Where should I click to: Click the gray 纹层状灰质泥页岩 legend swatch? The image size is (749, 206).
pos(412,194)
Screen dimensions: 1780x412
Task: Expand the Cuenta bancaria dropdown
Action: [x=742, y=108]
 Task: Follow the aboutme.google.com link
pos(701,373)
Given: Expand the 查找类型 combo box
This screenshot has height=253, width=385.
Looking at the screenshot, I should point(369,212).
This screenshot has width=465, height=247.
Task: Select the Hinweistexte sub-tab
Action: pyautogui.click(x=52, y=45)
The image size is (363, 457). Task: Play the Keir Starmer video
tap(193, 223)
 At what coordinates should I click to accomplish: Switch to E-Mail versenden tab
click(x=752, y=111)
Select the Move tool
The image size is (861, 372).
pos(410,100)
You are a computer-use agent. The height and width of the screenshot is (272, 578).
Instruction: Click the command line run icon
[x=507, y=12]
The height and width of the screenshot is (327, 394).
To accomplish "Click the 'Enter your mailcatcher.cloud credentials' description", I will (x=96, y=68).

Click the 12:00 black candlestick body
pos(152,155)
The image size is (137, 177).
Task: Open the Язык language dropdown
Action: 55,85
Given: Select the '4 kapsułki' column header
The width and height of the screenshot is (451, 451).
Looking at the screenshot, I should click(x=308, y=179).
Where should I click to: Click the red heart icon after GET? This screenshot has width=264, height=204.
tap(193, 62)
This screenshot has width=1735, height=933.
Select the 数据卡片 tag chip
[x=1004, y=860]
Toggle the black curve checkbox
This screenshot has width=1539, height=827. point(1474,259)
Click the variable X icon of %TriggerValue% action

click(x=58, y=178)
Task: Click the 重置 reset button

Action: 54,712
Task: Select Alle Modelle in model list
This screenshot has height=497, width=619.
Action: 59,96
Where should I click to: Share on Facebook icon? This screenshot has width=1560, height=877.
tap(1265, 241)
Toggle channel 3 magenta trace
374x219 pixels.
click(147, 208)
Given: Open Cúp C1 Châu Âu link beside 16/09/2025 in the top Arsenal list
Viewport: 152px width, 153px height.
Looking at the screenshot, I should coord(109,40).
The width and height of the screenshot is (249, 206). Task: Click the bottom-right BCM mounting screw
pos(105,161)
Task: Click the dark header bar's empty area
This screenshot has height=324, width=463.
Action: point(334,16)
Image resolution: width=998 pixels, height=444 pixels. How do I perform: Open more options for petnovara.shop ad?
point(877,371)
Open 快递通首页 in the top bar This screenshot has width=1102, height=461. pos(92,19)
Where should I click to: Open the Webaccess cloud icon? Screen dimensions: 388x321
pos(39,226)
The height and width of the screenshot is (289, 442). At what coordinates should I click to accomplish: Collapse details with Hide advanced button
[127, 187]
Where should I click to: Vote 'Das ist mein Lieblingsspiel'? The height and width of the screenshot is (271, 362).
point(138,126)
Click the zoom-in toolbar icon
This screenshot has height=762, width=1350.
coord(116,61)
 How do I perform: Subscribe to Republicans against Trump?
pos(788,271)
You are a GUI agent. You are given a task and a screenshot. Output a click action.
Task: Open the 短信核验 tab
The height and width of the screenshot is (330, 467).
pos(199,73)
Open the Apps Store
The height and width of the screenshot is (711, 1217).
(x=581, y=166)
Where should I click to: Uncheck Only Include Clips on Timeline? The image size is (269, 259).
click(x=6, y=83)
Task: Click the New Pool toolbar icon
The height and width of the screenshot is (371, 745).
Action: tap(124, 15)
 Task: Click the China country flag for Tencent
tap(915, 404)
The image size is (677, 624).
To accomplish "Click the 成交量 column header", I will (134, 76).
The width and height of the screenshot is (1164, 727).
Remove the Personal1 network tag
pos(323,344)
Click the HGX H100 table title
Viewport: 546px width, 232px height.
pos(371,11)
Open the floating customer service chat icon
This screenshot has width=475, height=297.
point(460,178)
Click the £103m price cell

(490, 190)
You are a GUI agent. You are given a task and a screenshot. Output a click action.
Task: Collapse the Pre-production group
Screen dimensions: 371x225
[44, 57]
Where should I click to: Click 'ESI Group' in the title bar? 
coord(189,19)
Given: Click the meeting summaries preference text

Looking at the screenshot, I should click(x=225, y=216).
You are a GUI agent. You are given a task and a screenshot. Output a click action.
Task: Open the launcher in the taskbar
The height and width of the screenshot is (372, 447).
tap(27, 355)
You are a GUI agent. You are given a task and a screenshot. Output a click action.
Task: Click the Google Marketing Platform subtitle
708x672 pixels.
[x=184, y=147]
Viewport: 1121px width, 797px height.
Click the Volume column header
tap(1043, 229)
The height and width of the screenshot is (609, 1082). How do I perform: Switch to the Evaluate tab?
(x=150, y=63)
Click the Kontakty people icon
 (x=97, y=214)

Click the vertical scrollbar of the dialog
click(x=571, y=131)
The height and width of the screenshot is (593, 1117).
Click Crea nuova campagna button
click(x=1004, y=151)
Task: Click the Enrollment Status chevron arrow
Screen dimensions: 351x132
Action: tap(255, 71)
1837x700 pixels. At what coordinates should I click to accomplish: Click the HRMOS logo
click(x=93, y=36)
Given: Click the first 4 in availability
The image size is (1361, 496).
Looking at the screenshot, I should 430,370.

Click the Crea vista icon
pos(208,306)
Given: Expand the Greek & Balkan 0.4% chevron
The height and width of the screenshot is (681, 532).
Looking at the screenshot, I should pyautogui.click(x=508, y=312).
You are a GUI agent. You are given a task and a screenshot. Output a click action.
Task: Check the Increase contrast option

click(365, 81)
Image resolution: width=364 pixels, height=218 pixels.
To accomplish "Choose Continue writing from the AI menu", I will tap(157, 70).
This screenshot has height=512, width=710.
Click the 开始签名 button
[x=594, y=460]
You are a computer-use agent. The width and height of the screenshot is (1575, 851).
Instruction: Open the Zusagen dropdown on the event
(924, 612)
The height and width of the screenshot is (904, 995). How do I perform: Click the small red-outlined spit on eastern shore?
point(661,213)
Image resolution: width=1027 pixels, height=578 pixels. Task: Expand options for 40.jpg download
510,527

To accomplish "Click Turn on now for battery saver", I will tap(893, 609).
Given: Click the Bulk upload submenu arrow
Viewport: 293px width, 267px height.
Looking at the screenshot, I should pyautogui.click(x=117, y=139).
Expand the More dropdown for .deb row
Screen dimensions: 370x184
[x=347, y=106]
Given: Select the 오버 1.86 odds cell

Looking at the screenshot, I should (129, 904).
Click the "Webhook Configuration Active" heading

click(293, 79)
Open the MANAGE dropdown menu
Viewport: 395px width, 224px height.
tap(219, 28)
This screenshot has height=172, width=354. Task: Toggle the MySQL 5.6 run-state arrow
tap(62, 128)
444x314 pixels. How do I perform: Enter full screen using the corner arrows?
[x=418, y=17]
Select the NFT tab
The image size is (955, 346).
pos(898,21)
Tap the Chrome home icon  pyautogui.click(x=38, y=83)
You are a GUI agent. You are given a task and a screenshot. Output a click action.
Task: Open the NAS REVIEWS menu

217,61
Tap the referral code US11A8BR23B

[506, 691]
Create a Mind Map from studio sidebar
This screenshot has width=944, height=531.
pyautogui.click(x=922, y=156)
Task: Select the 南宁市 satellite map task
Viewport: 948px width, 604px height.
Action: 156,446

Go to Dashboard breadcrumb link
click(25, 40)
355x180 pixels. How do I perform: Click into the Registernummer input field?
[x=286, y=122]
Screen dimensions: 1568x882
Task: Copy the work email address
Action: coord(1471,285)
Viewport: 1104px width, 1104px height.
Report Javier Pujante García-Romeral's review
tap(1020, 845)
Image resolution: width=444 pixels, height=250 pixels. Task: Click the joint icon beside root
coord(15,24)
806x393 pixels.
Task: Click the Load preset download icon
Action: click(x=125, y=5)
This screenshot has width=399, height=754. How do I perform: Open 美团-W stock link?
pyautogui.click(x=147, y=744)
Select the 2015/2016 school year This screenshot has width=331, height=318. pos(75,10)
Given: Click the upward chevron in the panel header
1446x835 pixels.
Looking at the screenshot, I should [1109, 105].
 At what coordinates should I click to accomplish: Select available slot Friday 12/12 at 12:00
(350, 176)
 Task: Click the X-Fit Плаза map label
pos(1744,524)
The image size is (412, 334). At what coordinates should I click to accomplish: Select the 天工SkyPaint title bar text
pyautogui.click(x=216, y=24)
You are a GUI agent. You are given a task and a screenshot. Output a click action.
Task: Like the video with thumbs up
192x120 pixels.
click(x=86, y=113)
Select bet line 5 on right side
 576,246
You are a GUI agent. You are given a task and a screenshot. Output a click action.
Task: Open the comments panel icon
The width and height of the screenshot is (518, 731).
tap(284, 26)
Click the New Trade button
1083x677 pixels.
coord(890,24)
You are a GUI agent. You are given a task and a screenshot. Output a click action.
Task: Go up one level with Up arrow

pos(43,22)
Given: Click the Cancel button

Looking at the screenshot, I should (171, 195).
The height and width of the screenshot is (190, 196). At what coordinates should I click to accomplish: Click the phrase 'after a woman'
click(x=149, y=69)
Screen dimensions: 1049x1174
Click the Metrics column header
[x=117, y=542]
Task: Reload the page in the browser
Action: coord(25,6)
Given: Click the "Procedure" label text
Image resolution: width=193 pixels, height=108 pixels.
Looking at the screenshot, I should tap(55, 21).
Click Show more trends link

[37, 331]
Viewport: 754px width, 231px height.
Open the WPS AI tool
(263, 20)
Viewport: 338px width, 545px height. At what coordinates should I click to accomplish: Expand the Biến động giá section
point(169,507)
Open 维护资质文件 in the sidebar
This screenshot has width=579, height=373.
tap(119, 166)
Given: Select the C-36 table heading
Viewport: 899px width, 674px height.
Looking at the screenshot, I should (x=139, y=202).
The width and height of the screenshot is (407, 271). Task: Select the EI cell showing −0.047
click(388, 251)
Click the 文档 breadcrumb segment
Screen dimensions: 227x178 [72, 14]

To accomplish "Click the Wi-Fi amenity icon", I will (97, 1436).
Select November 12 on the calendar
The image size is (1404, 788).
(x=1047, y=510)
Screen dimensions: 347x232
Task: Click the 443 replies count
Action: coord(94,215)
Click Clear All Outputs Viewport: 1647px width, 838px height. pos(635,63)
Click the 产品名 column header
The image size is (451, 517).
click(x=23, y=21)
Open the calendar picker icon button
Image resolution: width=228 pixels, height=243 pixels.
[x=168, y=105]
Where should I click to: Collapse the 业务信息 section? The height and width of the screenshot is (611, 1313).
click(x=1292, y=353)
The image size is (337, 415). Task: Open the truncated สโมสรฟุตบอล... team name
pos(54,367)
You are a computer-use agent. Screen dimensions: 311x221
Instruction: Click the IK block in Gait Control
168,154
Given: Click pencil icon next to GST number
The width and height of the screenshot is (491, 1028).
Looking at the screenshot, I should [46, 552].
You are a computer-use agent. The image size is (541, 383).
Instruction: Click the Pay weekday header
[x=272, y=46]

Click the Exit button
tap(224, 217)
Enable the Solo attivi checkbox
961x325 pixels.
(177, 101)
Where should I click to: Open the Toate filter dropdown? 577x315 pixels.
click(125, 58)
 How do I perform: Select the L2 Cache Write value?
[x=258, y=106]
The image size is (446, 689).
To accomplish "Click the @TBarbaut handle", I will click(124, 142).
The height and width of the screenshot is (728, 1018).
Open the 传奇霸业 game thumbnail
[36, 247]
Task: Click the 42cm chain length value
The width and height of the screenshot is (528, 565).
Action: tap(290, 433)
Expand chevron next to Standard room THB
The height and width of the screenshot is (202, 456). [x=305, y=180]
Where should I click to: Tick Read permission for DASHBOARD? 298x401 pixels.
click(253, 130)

- YOUR ASSIGNMENT
Each line from the top of the material above, through the one that contains "Given: Expand the 查找类型 combo box", should be restated word for word.

- EXERCISE SOLUTION
Where should I click to: Click the gray 纹层状灰质泥页岩 legend swatch? The image size is (749, 206).
pos(412,194)
Screen dimensions: 1780x412
Task: Expand the Cuenta bancaria dropdown
Action: [x=742, y=108]
 Task: Follow the aboutme.google.com link
pos(701,373)
Given: Expand the 查找类型 combo box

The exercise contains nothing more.